• **PROBLEM DETAILS**:
Find the line in the entries below that contains "Task: Open the downloads arrow icon". Repeat it exactly, and every line after it through the line that contains "The image size is (1271, 952).".

• **EXERCISE MATERIALS**:
┄┄┄┄┄┄┄┄┄┄
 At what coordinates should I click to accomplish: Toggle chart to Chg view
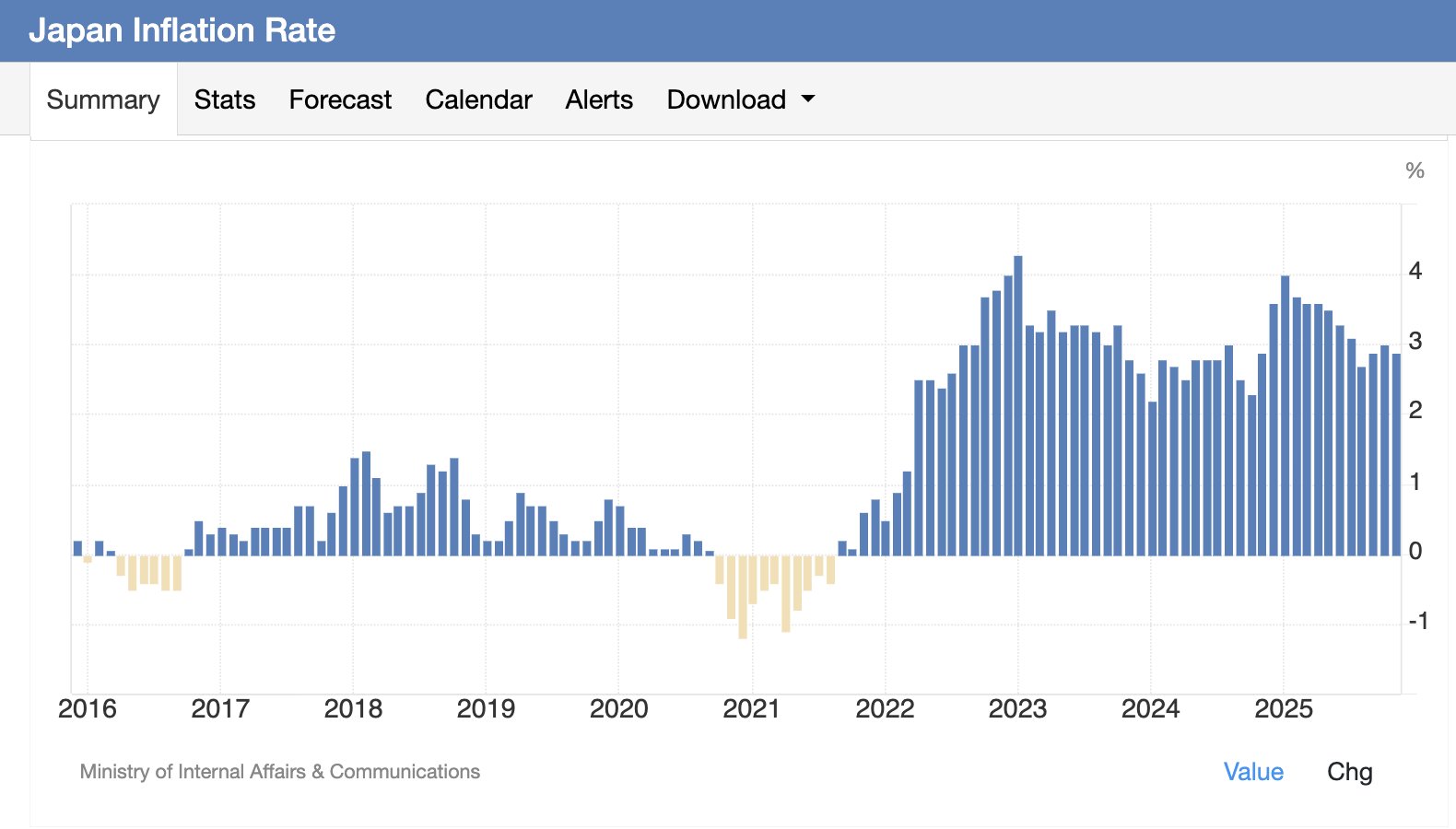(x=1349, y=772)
┄┄┄┄┄┄┄┄┄┄
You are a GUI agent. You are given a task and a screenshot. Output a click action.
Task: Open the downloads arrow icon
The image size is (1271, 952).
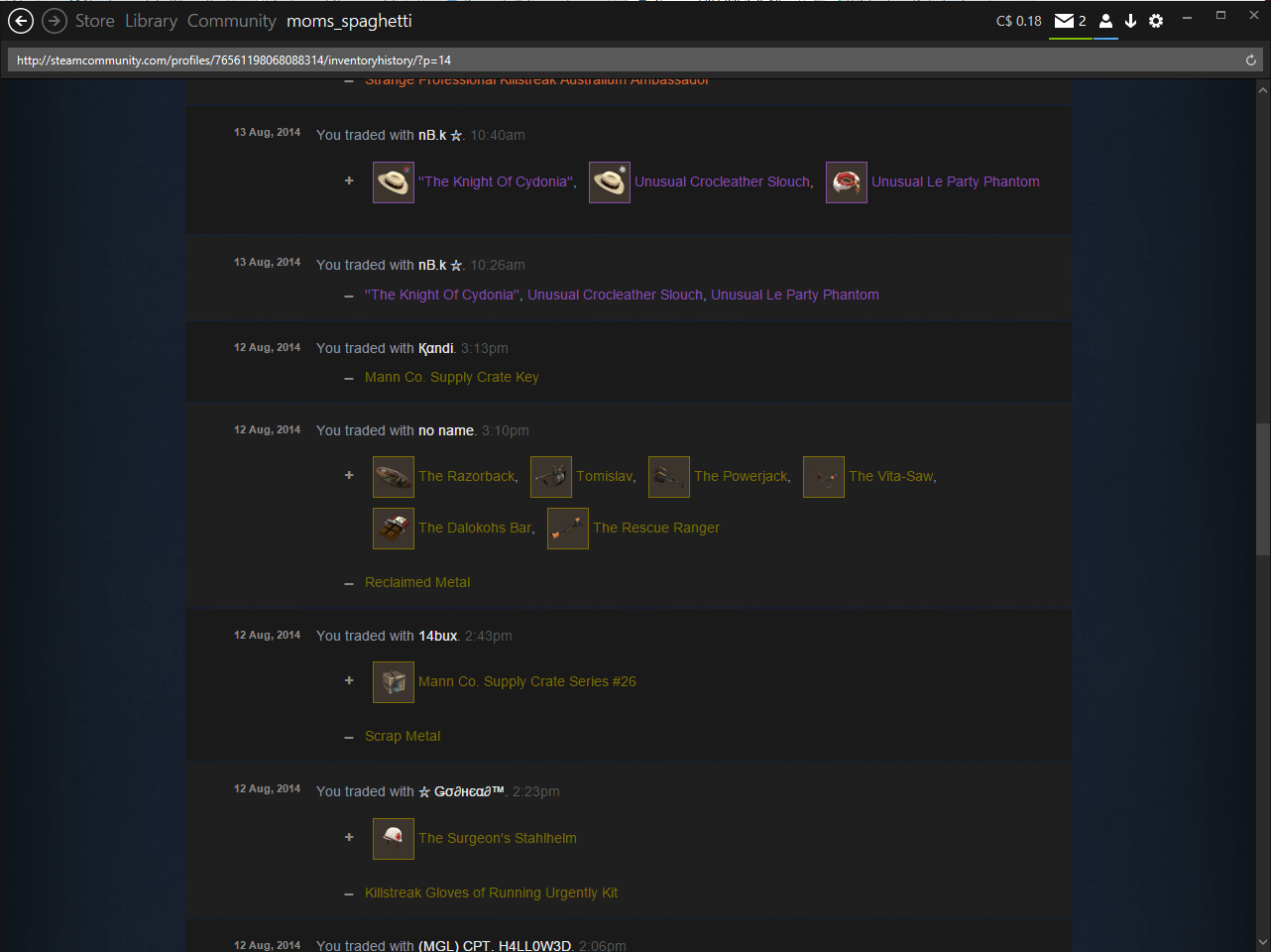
┄┄┄┄┄┄┄┄┄┄
• **TASK SOLUTION**:
Task: Open the downloads arrow icon
The image size is (1271, 952).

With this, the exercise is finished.